> Kutipan Teks
◇ ◇ ◇ ◇

Home » » Abu Ghiyats dan Istrinya: Balasan dari Sebuah Kejujuran

Abu Ghiyats dan Istrinya: Balasan dari Sebuah Kejujuran

Written By learnforex on Kamis, 29 Agustus 2013 | 01.44

Di antara tanda-tanda kejujuran adalah takut kepada Allah dan zuhud dalam urusan dunia. Orang yang jujur dalam urusan dunia. orang yang takut dalam keyakinannya akan takut memakan barang-barang haram. Dia lebih memikul kemiskinan dan kesulitan demi mengharap surga. Jika dia berdosa, maka dia tidak tidur hingga dia kembali kepada Tuhannya dan berlepas diri dari dosanya.
Ibnu Jarir ath-Thabari berkata, “Pada musim haji aku berada di Mekah. Aku melihat seorang laki-laki dari Khurasan mengumumkan ‘Wahai para jamaah haji, wahai penduduk Mekah, di kota maupun di pedesaan, aku kehilangan sebuah kantong berisi seribu dinar. Siapa yang mengembalikannya kepadaku, semoga Allah membalasnya dengan kebaikan dan membebaskannya dari neraka, serta dia mendapat pahala balasan pada hari kiamat.”

Berdirilah seorang laki-laki tua dari penduduk Mekah. Dia berkata, “Wahai orang Khurasan, negeri kami ini tabiatnya keras, musim haji adalah waktu yang terbatas, hari-harinya terhitung, dan pintu-pintu usaha tertutup. Mungkin hartamu itu ditemukan oleh seorang mukmin yang miskin atau orang lanjut usia dan dia mendapatkan janjimu. Seandainya dia mengembalikannya padamu, apakah kamu bersedia memberinya sedikit harta yang halal?”

Khurasani menjawab, “Berapa jumlah hadiah yang dia inginkan?”

Orang tua menjawab, “Sepuluh persen, seratus dinar.”

orang Khurasan itu tidak mau. Dia berkata, “Tidak, tetapi aku menyerahkan urusannya kepada Allah dan akan aku adukan dia pada hari dimana kita semua meghadap kepada-Nya. Dialah yang mencukupi kita dan sebaik-baik pelindung.”

Ibnu Jarir berkata, “Hatiku berkata bahwa orang tua itu adalah orang miskin. Dialah penemu kantong dinar tersebut dan ingin memperoleh sedikit darinya. Aku menguntitnya sampai dia tiba di rumahnya. Ternyata dugaanku benar, aku mendengarnya memanggil, ‘Wahai Lubabah’. Istrinya menjawab, ‘Baik Abu Ghiyats’. Orang itu berkata lagi, “Baru saja aku berjumpa dengan pemiliki kantong yang mengumumkan kehilangan kantong ini, tetapi dia tidak mau memberi penemunya sedikit pun. Aku telah mengatakan kepadanya untuk memberi seratus dinar, tapi ia menolak dan menyerahkan urusannya kepada Allah. Apa yang harus aku lakukan wahai Abu Lubabah? Haruskah dikembalikan? Aku takut kepada Allah. Aku takut dosaku bertumpuk-tumpuk.”

◇ ◇ ◇ ◇

> Catatan Data
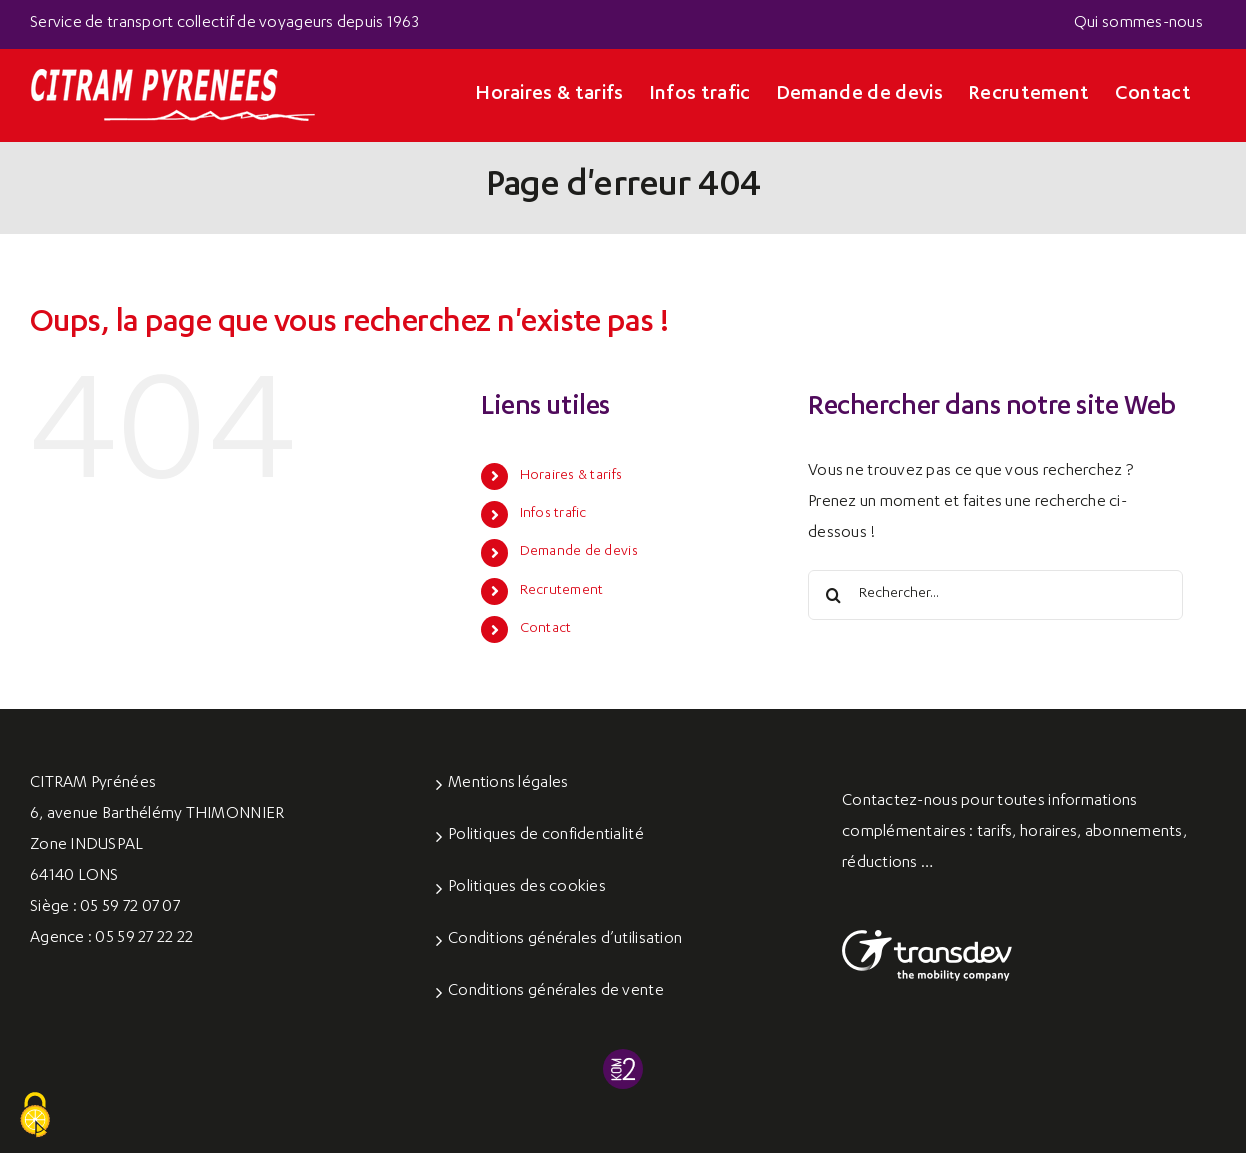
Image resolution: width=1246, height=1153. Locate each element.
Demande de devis (579, 552)
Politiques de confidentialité (546, 836)
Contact (546, 629)
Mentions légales (508, 784)
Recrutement (562, 591)
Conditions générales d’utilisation (565, 940)
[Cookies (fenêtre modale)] (35, 1116)
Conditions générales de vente (556, 992)
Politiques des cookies (527, 888)
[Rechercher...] (995, 595)
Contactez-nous (900, 802)
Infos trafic (553, 514)
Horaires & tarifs (571, 476)
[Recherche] (833, 595)
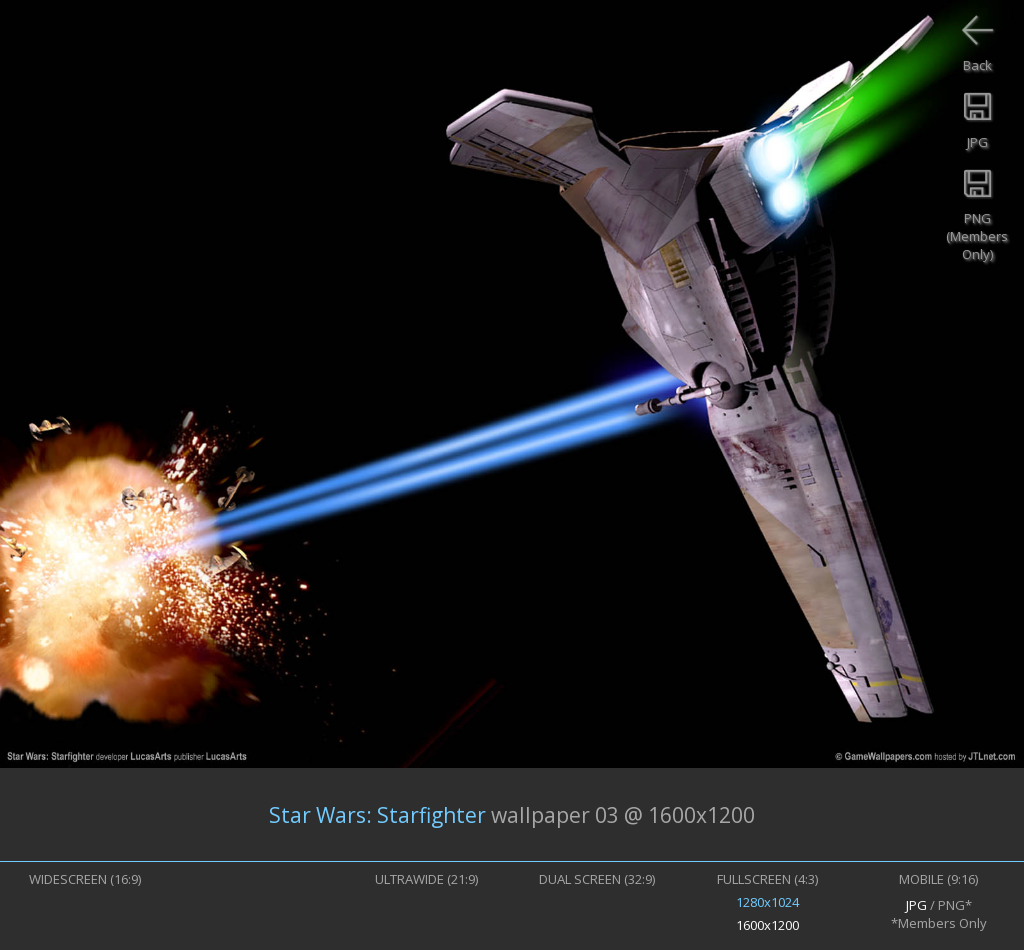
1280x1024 (767, 902)
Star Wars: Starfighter (377, 815)
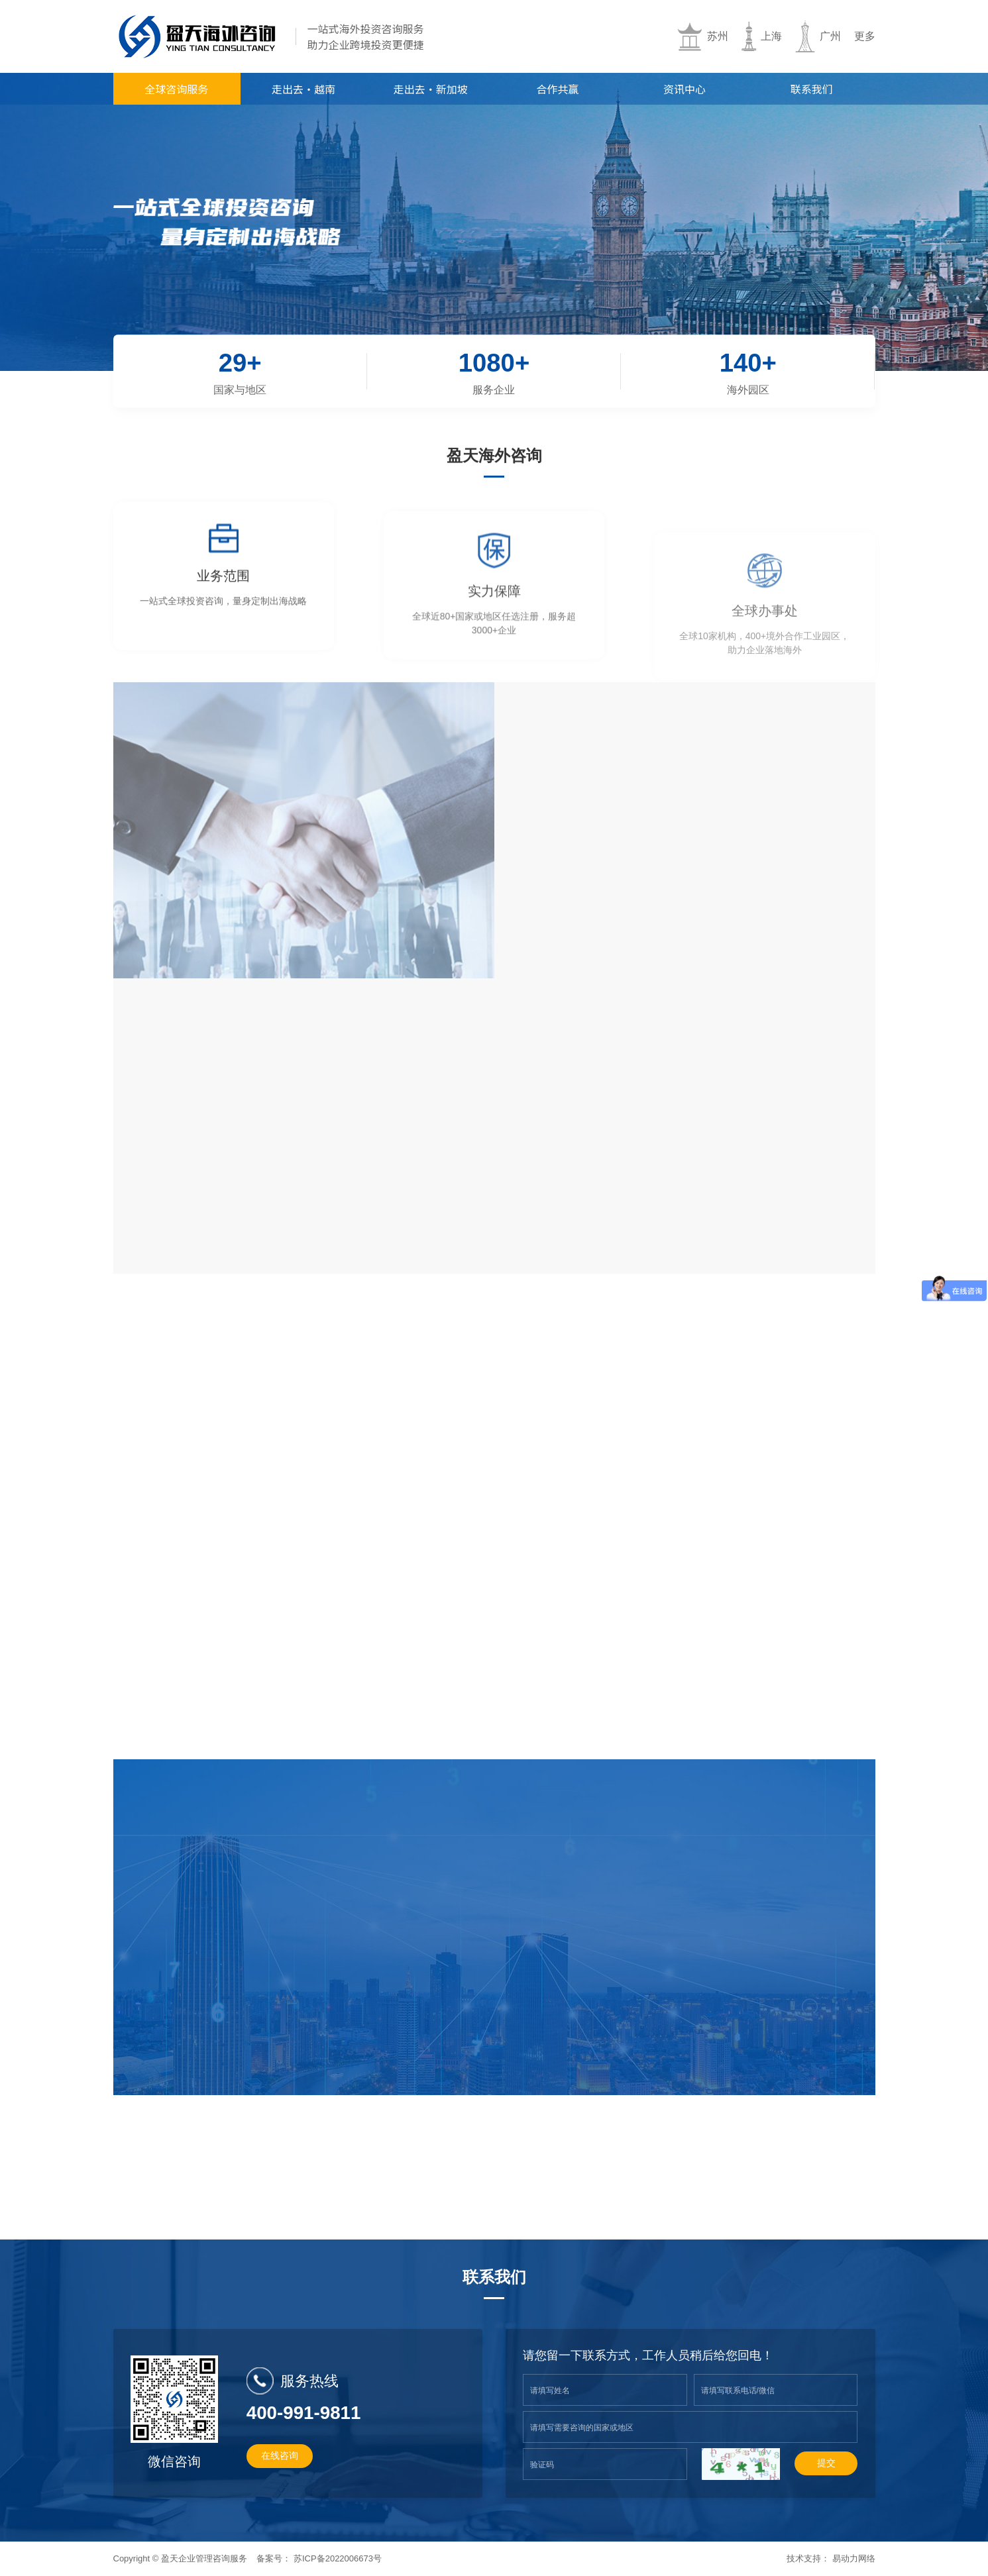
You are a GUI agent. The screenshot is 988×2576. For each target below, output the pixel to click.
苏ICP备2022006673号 (338, 2558)
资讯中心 (684, 89)
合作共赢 (557, 89)
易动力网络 (853, 2558)
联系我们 (812, 89)
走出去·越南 (303, 89)
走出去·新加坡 (431, 89)
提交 (826, 2462)
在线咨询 (279, 2455)
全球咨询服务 (176, 89)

◇ ◇ ◇ ◇

> Soal Latihan
1. Jawablah pertanyaan berikut berdasarkan kisah Abu Ghiyats di atas.
(a) Di kota mana Ibnu Jarir ath-Thabari berada pada musim haji?
(b) Berapa jumlah uang dalam kantong yang hilang milik laki-laki dari Khurasan?
(c) Berapa besar hadiah yang diusulkan oleh laki-laki tua dari penduduk Mekah?
2. Terjemahkan kalimat "Aku menguntitnya sampai dia tiba di rumahnya." dari kisah Abu Ghiyats ke dalam bahasa Inggris.
3. Lanjutkan kisah Abu Ghiyats dan istrinya mulai dari bagian terakhir yang tercantum di atas.

> Hasil Pengerjaan
1.
(a) Di Mekah.
(b) Seribu dinar.
(c) Sepuluh persen, yaitu seratus dinar.

2. I followed him until he arrived at his house.

3.
Lubabah, istrinya menjawab, “Suamiku, kita telah menderita kemiskinan selama 50 tahun. Kamu mempunyai empat anak perempuan, dua saudara perempuan, aku istrimu dan juga ibuku, lalu kamu yang kesempbilan. Kita tidak mempunyai kambing, tidak ada padang gembala. Ambil semua uangnya. Kenyangkan kami, karena kami semua lapar. Beli pakaian untuk kami. Kamu lebih mengerti tentang keadaan kita. Dan semoga Allah membuatmu kaya sesudah itu. Maka kamu bisa mengembalikan uang itu setelah kamu memberi makan keluargamu, atau Allah melunasi utangmu ini di hari kiamat.”

Pak tua itu berkata pada istrinya, “Apakah aku makan barang haram setelah aku menjalani hidup selama 86 tahun? Aku membakar perutku dengan neraka setelah sekian lama aku bersabar atas kemiskinanku dan mengundang kemarahan Allah, padahal aku sudah di ambang pintu kubur. Demi Allah aku tidak akan melakukannya.”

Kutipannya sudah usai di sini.